*** PROVIDED DATA Section Begins ***

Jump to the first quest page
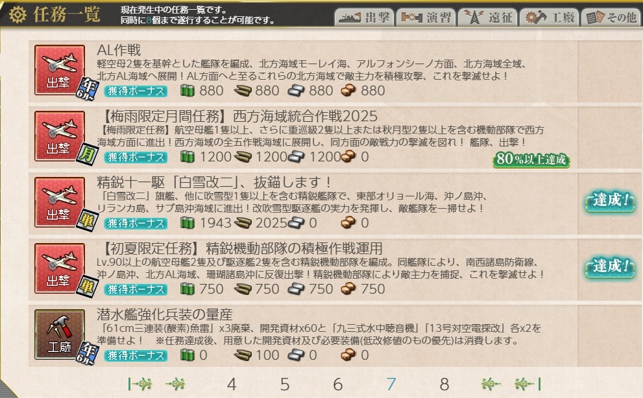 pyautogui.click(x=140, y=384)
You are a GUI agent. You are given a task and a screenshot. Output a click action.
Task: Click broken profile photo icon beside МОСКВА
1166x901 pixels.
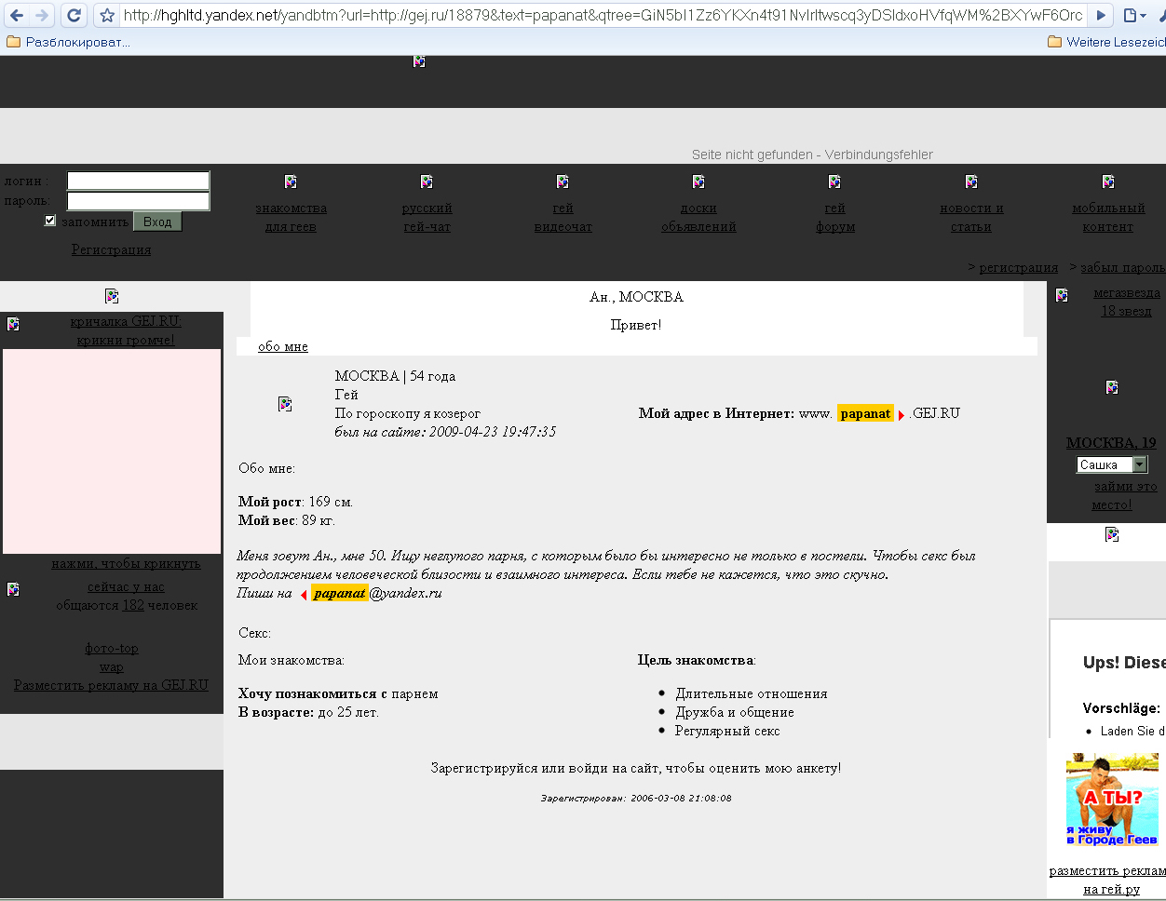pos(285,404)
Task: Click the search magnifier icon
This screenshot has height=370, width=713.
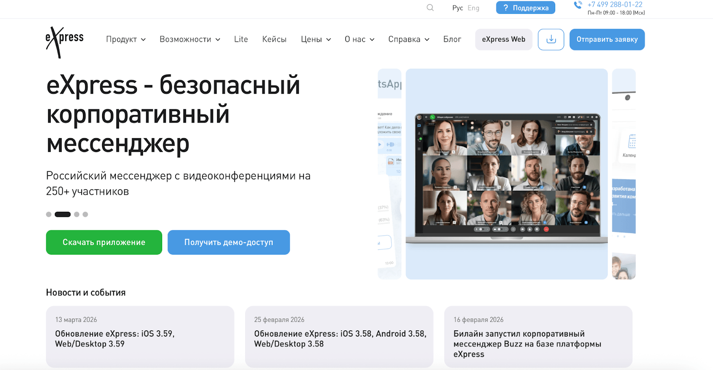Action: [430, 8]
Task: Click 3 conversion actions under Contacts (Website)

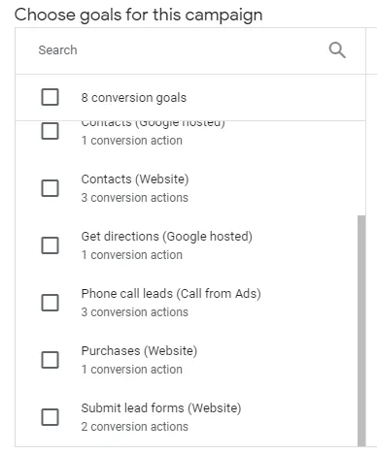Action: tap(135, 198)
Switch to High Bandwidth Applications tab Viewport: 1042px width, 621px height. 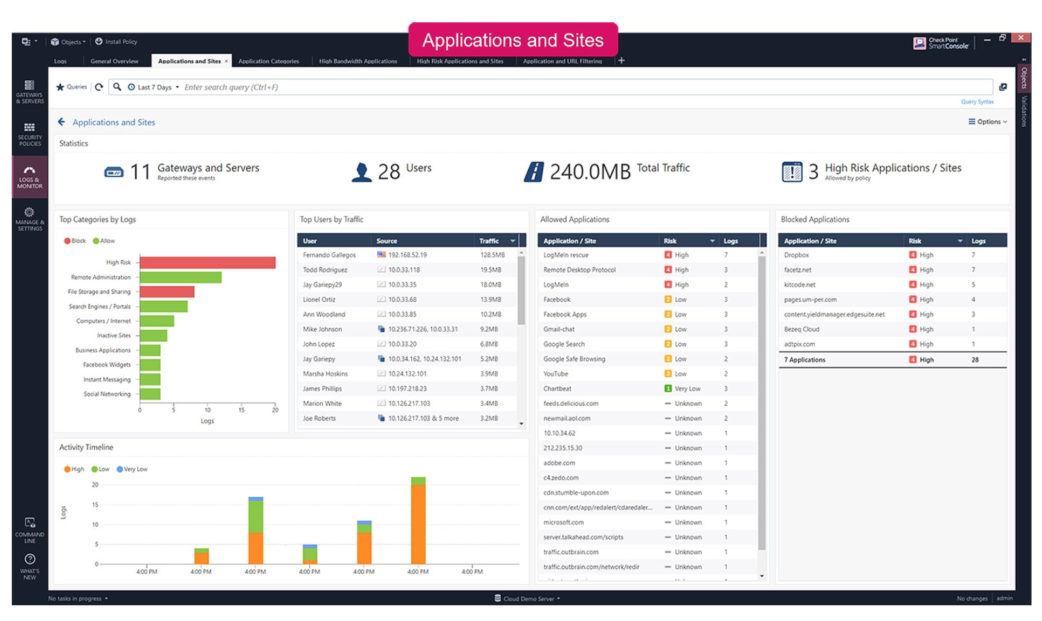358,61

*** PROVIDED DATA Section Ends ***
*** PROVIDED DATA Section Begins ***

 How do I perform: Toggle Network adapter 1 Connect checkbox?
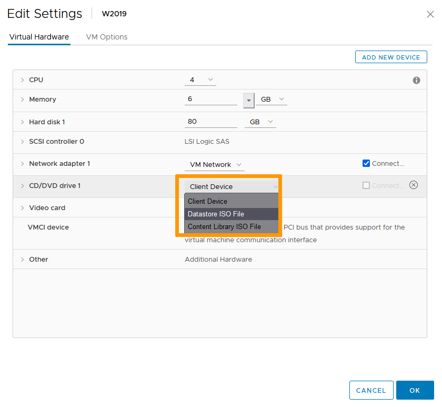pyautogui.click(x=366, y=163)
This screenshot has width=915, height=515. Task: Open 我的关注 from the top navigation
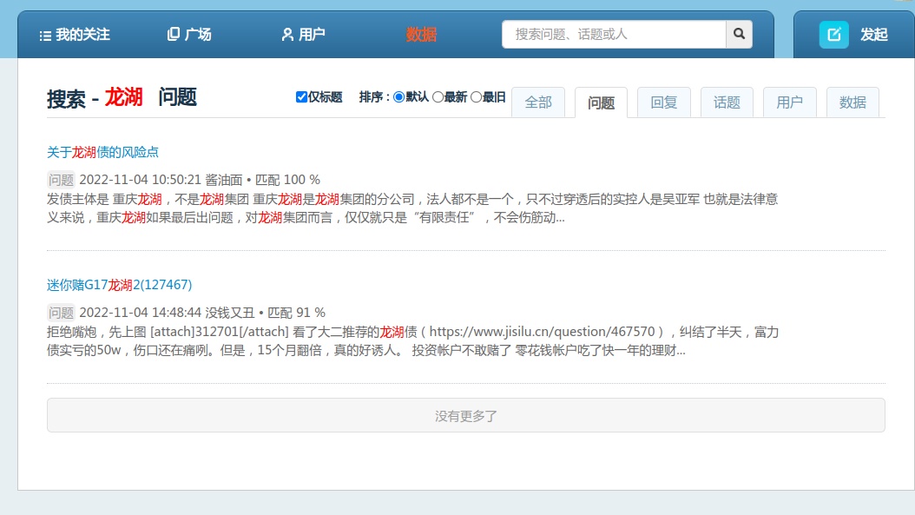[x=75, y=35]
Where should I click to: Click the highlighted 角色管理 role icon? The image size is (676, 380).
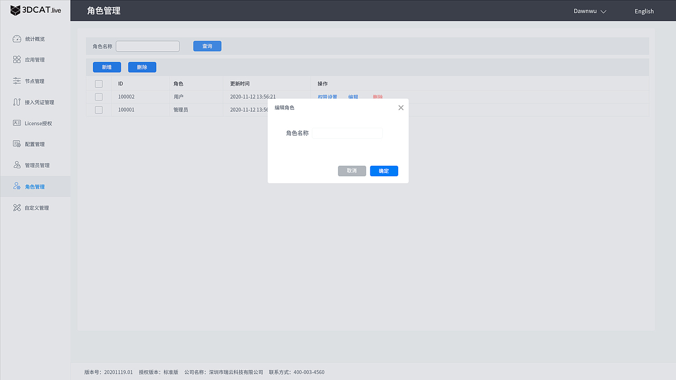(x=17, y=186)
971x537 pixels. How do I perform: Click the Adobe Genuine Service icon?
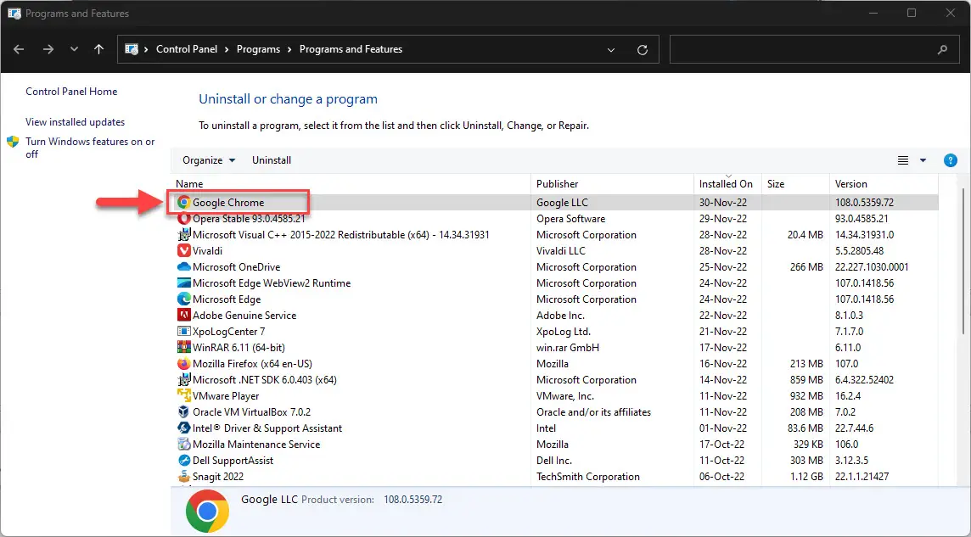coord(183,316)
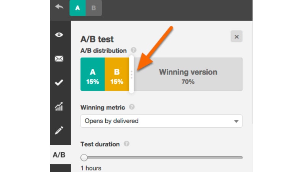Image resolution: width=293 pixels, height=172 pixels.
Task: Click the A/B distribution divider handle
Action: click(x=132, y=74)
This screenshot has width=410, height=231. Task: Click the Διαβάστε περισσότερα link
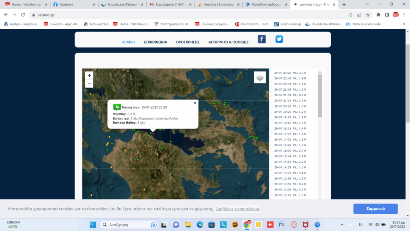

*** PROVIDED DATA Section Ends ***
*** PROVIDED DATA Section Begins ***

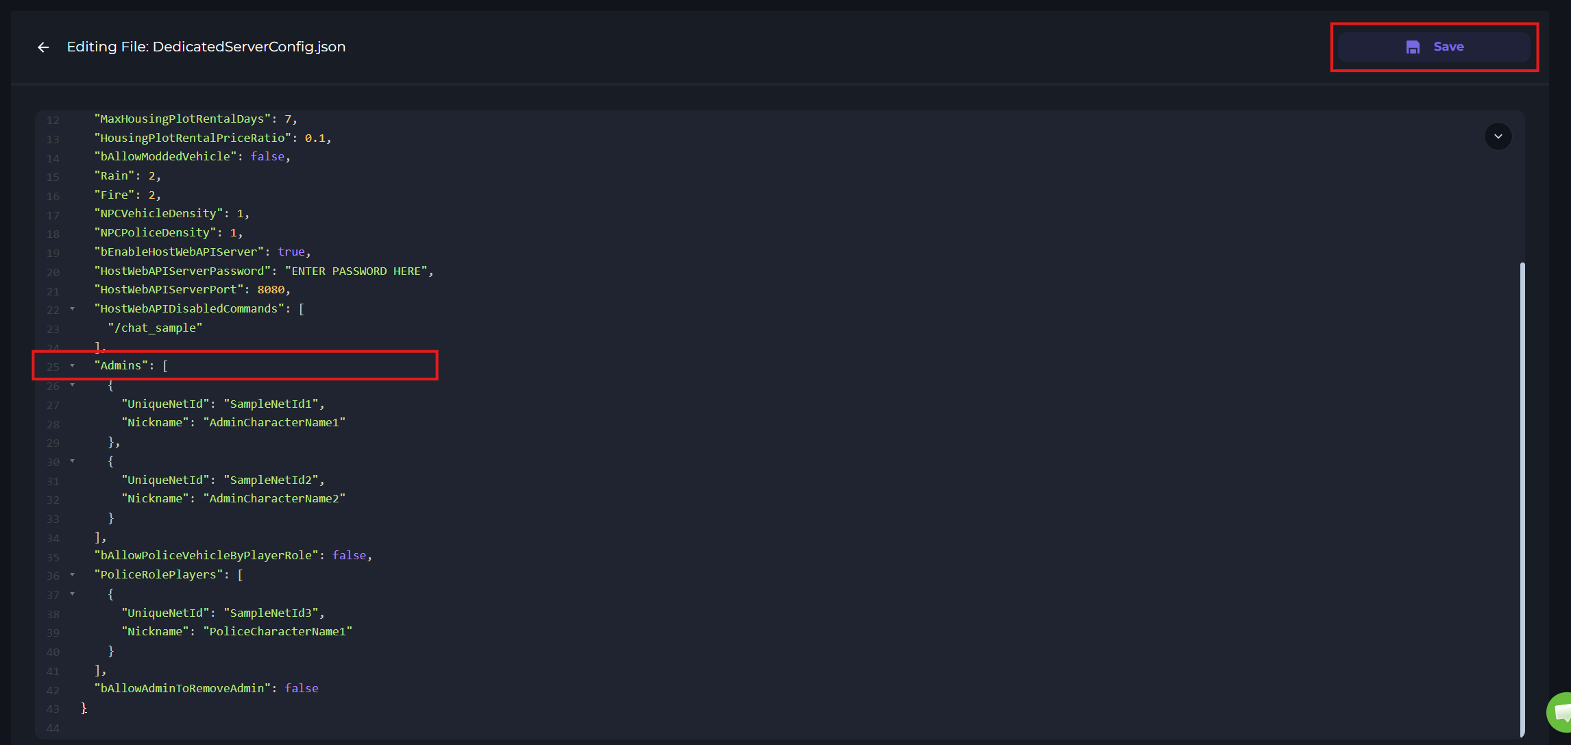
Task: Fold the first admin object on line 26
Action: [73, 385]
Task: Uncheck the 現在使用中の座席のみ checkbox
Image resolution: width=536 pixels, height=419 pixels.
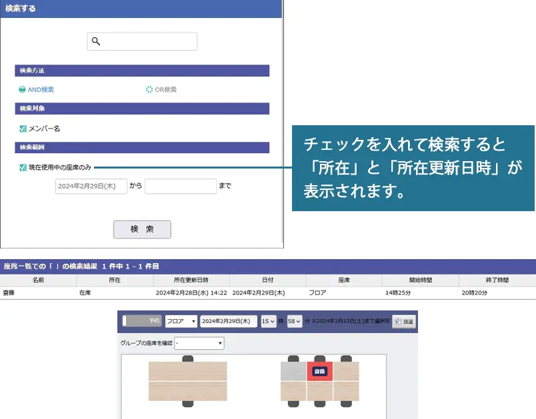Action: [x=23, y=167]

*** PROVIDED DATA Section Ends ***

EXERCISE DIRECTIONS
From the records above, copy only the lines running from the line holding "971x537 pixels. How" through the line holding "This screenshot has width=410, height=231.", with no pictures.

TASK RESULT
971x537 pixels. How do I perform: Click the Adobe Genuine Service icon?
coord(183,316)
Image resolution: width=293 pixels, height=172 pixels.
Task: Click the A/B distribution divider handle
Action: click(x=132, y=74)
This screenshot has width=410, height=231. Task: Click the Διαβάστε περισσότερα link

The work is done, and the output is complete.